Allergic reactions start to intensify along with the greater exposure to food allergens. Early diagnosis and effective treatment plan will not only make you feel a lot better, but also keep you from feeling miserable down the road. If someone close to you is experiencing mysterious symptoms, especially a few minutes to several hours after consuming suspected foods or beverages, then there is a possibility of a food allergy.
A self-screening test has three important objectives:
• Help you decide if you should consult your doctor or an allergist (If you have questions after completing an examination, you should see an allergist.)

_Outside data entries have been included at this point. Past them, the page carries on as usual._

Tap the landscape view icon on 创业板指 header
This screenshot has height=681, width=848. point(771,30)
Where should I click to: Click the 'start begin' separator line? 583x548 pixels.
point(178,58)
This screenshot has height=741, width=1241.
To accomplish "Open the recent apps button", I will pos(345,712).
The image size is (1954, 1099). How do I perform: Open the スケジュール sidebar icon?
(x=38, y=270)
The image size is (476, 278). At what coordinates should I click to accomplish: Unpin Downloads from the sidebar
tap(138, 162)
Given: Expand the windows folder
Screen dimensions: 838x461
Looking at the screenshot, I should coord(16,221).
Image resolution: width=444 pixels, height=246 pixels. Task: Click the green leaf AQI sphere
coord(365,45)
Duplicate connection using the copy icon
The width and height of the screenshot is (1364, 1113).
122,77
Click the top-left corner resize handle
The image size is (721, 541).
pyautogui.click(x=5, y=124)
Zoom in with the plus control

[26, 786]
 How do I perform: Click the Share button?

• Can act as a diary of symptoms and other specific situations that may arise from your diet. A doctor or an allergist can be crucial for getting early and accurate diagnosis.
• Hone your ability in observing and recording food allergy condition, two valuable skills for anyone who has food allergy or caring those who have food allergy.
A self-screening test isn’t for self-diagnosis. Identifying the specific allergens can be difficult, even for an experienced and well trained allergy specialist, and you can be allergic to more than one food. Additionally, other conditions may produce symptoms comparable to allergic reactions. Self-screening test should be used only as a way to help you to understand your own condition and assist health care professional.